Newsletter Uni Tübingen aktuell Nr. 2/2011: Forschung

Nachwuchs-Teilchenforscher zu Besuch in Physiklabors der Universität Tübingen

Kepler Center für Astro- und Teilchenphysik empfing 25 Schülerinnen und Schüler

Schülerinnen und Schüler zu Gast in Physiklabors am Kepler Center für Astro- und Teilchenphysik der Universität Tübingen. Foto: privat
Schülerinnen und Schüler zu Gast in Physiklabors am Kepler Center für Astro- und Teilchenphysik der Universität Tübingen. Foto: privat

Raus aus dem Klassenzimmer und rein in die Forschung: Im Rahmen der Internationalen Schülerforschungstage „Teilchenphysik Masterclasses“ waren Mitte März 25 Schülerinnen und Schüler im Kepler Center für Astro- und Teilchen-Physik an der Universität Tübingen zu Besuch. Die Jugendlichen schauten  den Wissenschaftlern über die Schulter und analysierten selber Daten, die bei Kollisionen zwischen Elementarteilchen am weltgrößten Beschleunigerring am CERN in Genf aufgezeichnet wurden. Die Schüler und fünf Lehrer kamen vom Martin-Gerbert-Gymnasium Horb, dem Landesgymnasium für Hochbegabte in Schwäbisch-Gmünd,  der Geschwister Scholl Schule Tübingen, dem Kepler Gymnasium Tübingen und dem Gymnasium Münsingen.

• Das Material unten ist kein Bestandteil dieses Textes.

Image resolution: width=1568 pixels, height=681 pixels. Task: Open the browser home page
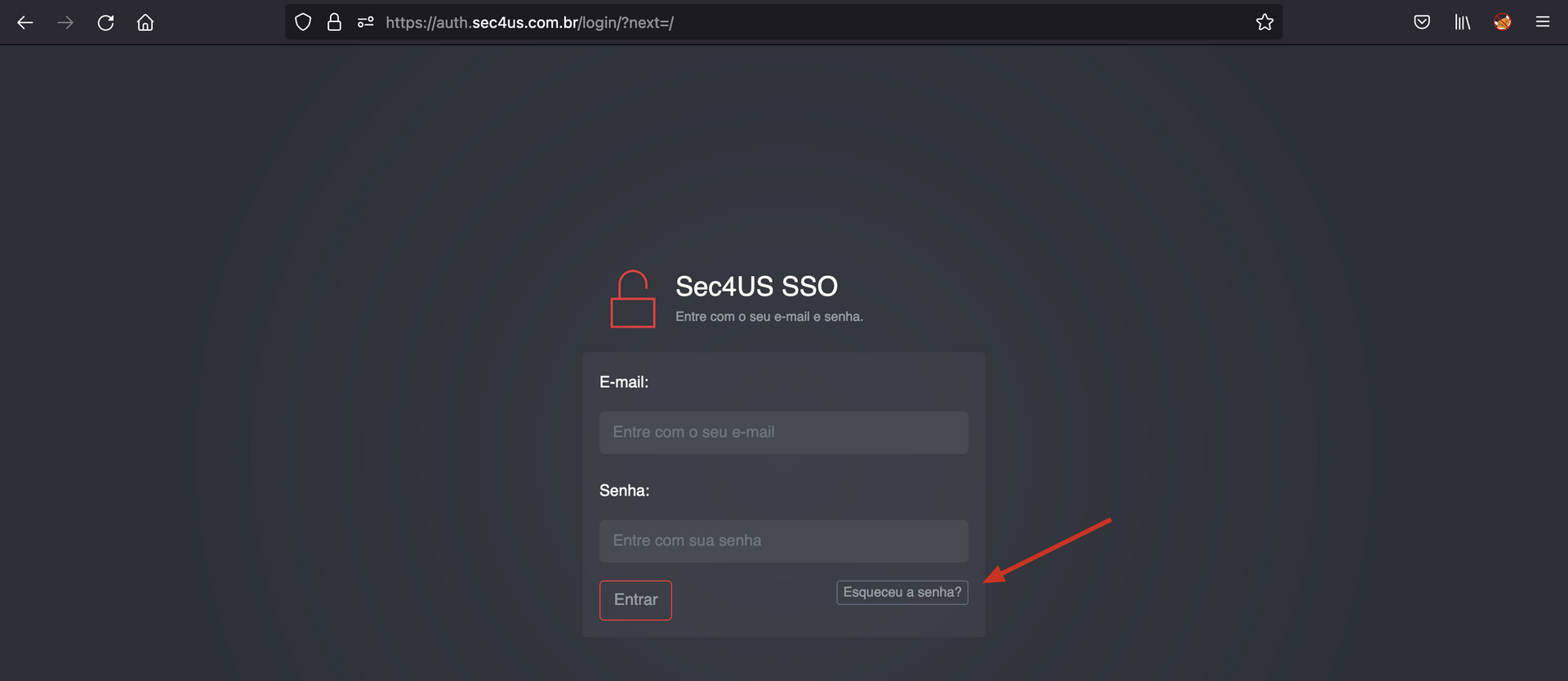click(x=145, y=23)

Mit einführenden Vorträgen  wurden den Teilnehmern die nötigen Vorkenntnisse über die Elementarteilchen, die Bausteine der Materie, und über Detektoren vermittelt. Anschließend haben die Jugendlichen selber Daten ausgewertet, die bei Teilchenkollisionen in Genf aufgezeichnet wurden.  Dies haben am gleichen Tag auch Schülergruppen  in Brasilien, Frankreich,  Niederlanden und den USA getan. So konnten zum Abschluss des Forschungstags die Nachwuchs-Wissenschaftler ihre Ergebnisse in einer vom CERN moderierten internationalen  Video-Konferenzschaltung mit den anderen Schülergruppen vergleichen – ganz genau so, wie es auch in der internationalen Zusammenarbeit der Teilchenphysiker üblich ist.


Die Forschungstage „Teilchenphysik Masterclasses“ finden jährlich in 24 Ländern statt und werden von der European Particle Physics Outreach Group (EPPOG) veranstaltet. Dabei sollen 16 bis 19 Jahre alte Schülerinnen und Schüler die Gelegenheit erhalten, einen Tag lang hochmoderne Forschung in authentischer Umgebung mitzuerleben und Einblicke in die internationale Zusammenarbeit der Teilchenphysiker zu bekommen.